Linked Data and RDFa in US and UK government web-sites

20 Nov 2009

Two exciting pieces of RDFa news arrived within ten minutes of each other in my Twitter client. Both concerned governments making data open -- one in the US, and the other in the UK.

The first item was a reference by Steven Pemberton (@stevenpemberton) to a story in Information Week, which explained that the new media team at the Whitehouse plan to use more RDFa in their pages.
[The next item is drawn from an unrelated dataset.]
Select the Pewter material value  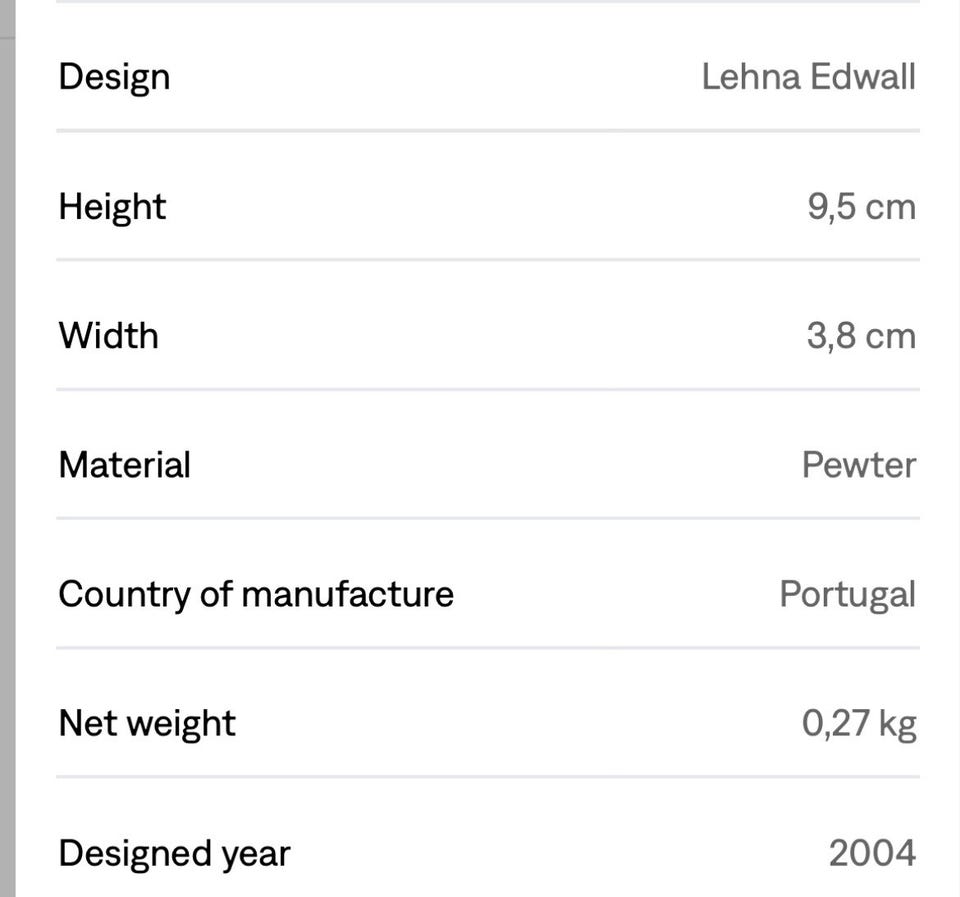(859, 465)
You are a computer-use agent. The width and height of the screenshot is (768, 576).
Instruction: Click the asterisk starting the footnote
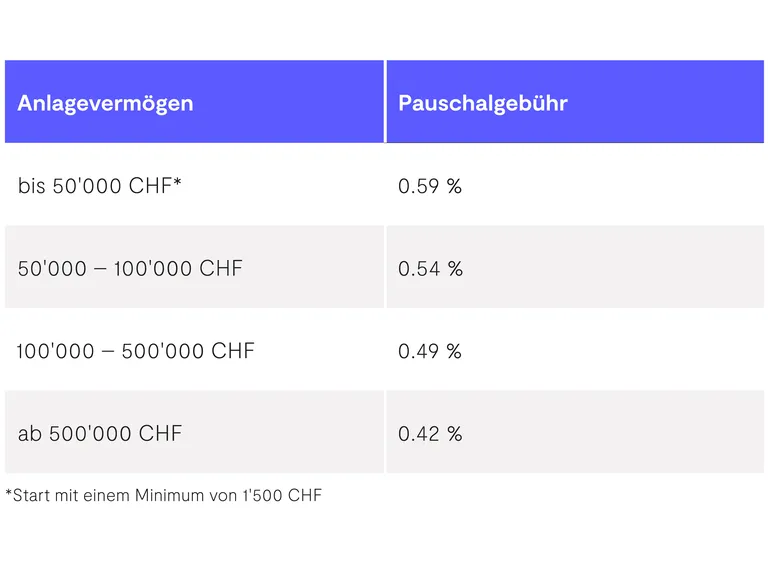click(9, 493)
Scanned PDFs are no longer good enough, according to deputy director David Cole.

The second item came via Andrew Lewin (@draml), and concerns the release by the COI of guidance on how to mark-up vacancies and consultations with RDFa, which I'm pleased to say I helped to write.

This latter announcement is particularly exciting for RDFa, for a number of reasons.

First, it's a real-world usage of the syntax; it's not an announcement of something that someone, somewhere, hopes to do in the future -- the vocabulary is there, servers are deployed, and this is a set of instructions to people who produce government web-sites on how they should mark up their pages if they want their data to be consumed.

Second, it's exciting because the use of RDFa is extremely leading-edge. Of course it's great to see people groking RDFa as a way to do things like improve search, but the COI realised long ago that RDFa could also be used as a mechanism to ease the publishing and centralisation of data. This is something that I think we can expect to see more of, in the coming year.

(A full description of the project can be found at More RDFa goodness from UK government web-sites. It's also discussed in Mark Birbeck interviewed by Paul Miller about RDFa.)

And finally, I find this announcement exciting because the guidelines document uses the term 'Linked Data' throughout. This reflects an extremely deep understanding of the implications of what COI are doing with RDFa; the COI do not simply explain to people how to publish vacancies and consultations to the web -- they are describing how to publish that data to the Linked Data cloud. The introduction is forthright on this:

Government is committed to making its public information and data as widely available as possible. The best way to make structured information available online is to publish it as Linked Data. Linked Data makes the information easier to cut and combine in ways that are relevant to citizens. This document describes how to put government consultations information into Linked Data.